**Work instruction**
Give again, word for word, every line in the entries below from the line with "Click the period 1995 – 2004 cell" up to and including the line with "Click the Build files have been written path", and no other line.

**Records provided**
====

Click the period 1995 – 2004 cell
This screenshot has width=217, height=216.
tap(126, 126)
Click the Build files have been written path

====

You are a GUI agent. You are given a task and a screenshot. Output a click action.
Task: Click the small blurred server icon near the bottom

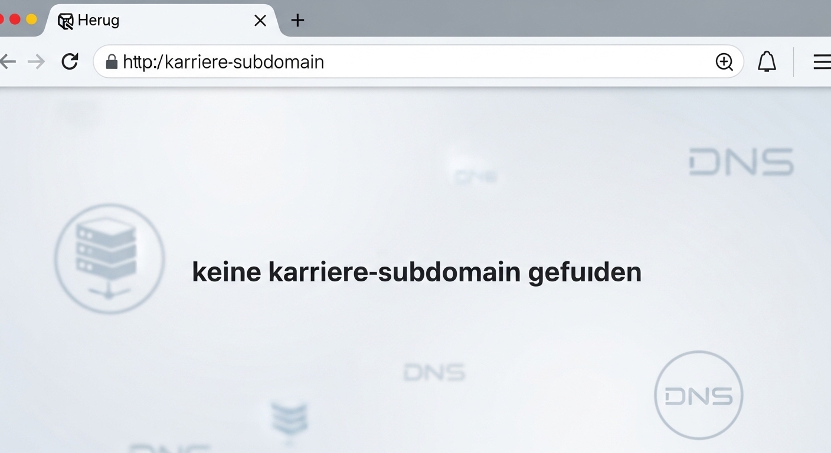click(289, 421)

====

**Result**
Click the period 1995 – 2004 cell
This screenshot has width=217, height=216.
tap(126, 126)
Click the Build files have been written path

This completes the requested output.